▶ **Work required**: Below are several items. Count how many of their lines contain the string "label", matching case exactly, and reply with that number only.

** Start Data for processing **

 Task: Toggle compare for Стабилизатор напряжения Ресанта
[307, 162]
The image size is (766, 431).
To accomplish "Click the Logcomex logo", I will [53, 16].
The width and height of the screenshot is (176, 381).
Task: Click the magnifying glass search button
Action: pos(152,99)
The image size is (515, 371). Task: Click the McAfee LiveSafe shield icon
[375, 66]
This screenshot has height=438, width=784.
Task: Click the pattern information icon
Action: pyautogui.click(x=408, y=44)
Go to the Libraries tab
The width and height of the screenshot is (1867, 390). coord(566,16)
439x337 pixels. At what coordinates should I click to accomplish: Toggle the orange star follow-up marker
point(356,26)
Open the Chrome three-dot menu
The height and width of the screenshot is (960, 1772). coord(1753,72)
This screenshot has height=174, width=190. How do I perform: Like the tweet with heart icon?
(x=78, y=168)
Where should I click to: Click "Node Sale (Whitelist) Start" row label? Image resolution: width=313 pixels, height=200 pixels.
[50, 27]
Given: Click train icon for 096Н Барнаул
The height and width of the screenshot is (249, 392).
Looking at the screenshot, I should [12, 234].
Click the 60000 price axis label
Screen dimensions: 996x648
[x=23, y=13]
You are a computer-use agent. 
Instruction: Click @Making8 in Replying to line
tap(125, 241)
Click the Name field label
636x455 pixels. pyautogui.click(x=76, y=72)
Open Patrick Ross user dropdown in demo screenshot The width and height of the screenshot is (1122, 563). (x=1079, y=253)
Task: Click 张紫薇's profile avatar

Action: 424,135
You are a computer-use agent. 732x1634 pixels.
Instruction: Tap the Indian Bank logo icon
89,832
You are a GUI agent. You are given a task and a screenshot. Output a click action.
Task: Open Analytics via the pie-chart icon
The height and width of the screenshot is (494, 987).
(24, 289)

** End Data for processing **

▶ **Reply**: 3